Eager to retain employees and entice more to sign on, Bialker has raised wages. To do so — and to meet the higher cost of chicken, beef and other basics — he has had to raise prices. But he has refrained from reducing portion sizes, as some restaurants have, because he believes customers would rather pay a little more than get less on their plates.
“I hope that doesn’t create sticker shock in the general public, but they might have to get used to it,” he said, noting that the price of chicken alone has doubled in recent months.
So, too, has the price of a restaurant essential, fryer oil.
“We used to pay $17 or $18. Now we pay over $40,” said Spencer Cobb, co-owner of Edge Restaurant in Bethlehem and Surv in Forks Township. “There are food items that are just so expensive that we’ve had to increase what we charge by a little bit,” he added, citing lump crab meat as a notable example.

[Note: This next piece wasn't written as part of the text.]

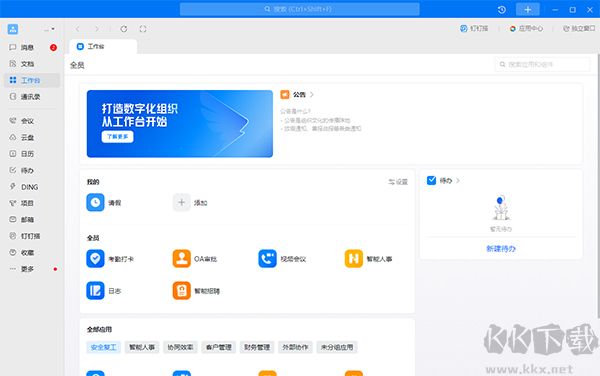
Task: Open the 日志 log app icon
Action: (x=95, y=291)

When certain foods are in short supply, Cobb said his business partner and chef, Tim Widrick, uses his nimble culinary imagination to come up with other dishes. But shortages lead to another problem.
“You can’t have a menu that’s set,” Cobb said. “So you go through a massive amount of ink and paper.”

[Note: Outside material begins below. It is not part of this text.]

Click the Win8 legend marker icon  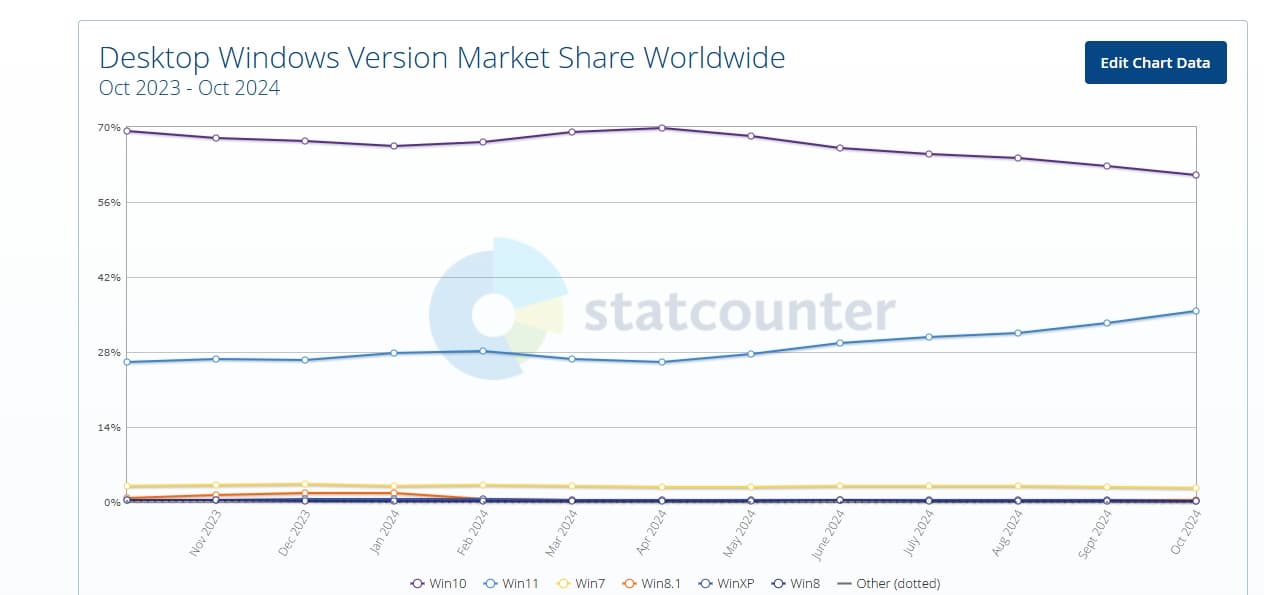coord(777,583)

Neville Gardner, who owns McCarthy’s, had a bout of sticker shock when he revisited his pre-pandemic plans to add a second bar to his Main Street property and learned the price of lumber and other essentials had put the project out of reach.
“My big question to the universe is, ‘Will a sheet of plywood go back to close what it was before the pandemic or stay double?’” he said.
Even items in Gardner’s retail space, Donegal Square, a Celtic gift and apparel shop, have been affected as pandemic-idled manufacturers struggle to meet the demand of the wakening economy.
It isn’t just cost, it’s availability. Gardner has had trouble acquiring certain kinds of tartan fabric from Scottish weavers. The distinctive, patterned cloth is used to make kilts, one of Donegal Square’s signature offerings.
Even more basic items can be in scarce supply. At Two Rivers, Bialker he has encountered shortages of, among other things, to-go boxes and napkins.
Temporary disruption?
Most observers expect these disruptions and shortages to subside as manufacturing and consumption return to pre-pandemic balance, though there are wild cards in the mix. Two notable ransomware attacks in recent weeks — on fuel supplier Colonial Pipeline and meat supplier JBS — demonstrated how vulnerable vital supply chains can be even absent a pandemic.
Gardner, like everyone else, is hoping for a quick end to shortages and disruptions. At the moment, though, he is concerned with managing the problems in a way that will let him avoid price increases. McCarthy’s has a loyal customer base, but raising prices is always a risky proposition, especially in the era of social media where review sites can make or break reputations.
“It’s amazing what you can get a one-star review for,” Gardner said. “People get all whacked out and go online and give you a one-star review and who knows why?”
He is also concerned about wages. Like most restaurant workers, Gardner’s employees have always earned base pay complemented by gratuities. But some large restaurant chains have begun to raise wages substantially. The Chipotle chain, for example, instituted increases of up to $18 an hour, a scale Gardner says would quickly put him out of business.
“I guess I follow the theory that I’m going to ride it out and see what happens and hopefully some of this will self-adjust,” he said.
Cobb, who has full staffing at Edge but is struggling to fill jobs at Surv, said he’s increased pay rates by 30% to 40% and spends $1,000 a month on hiring bonuses.
“It’s more difficult than it’s ever been, that I can remember,” he said. “We do our best to try to shrink ourselves into success, cutting off reservations so we can avoid providing a level of service that’s not typical of us.”
Like Gardner, Cobb is optimistic that the high winds of what everyone hopes is a post-pandemic world will ease soon, with the supply chains recovering and renewed competition driving prices down.
But he is cleared-eyed about it, too.
“One thing I’ve learned during the pandemic is not to predict what’s going to stay the same and what’s going to change for good,” he said. “The only real solution is to adjust.”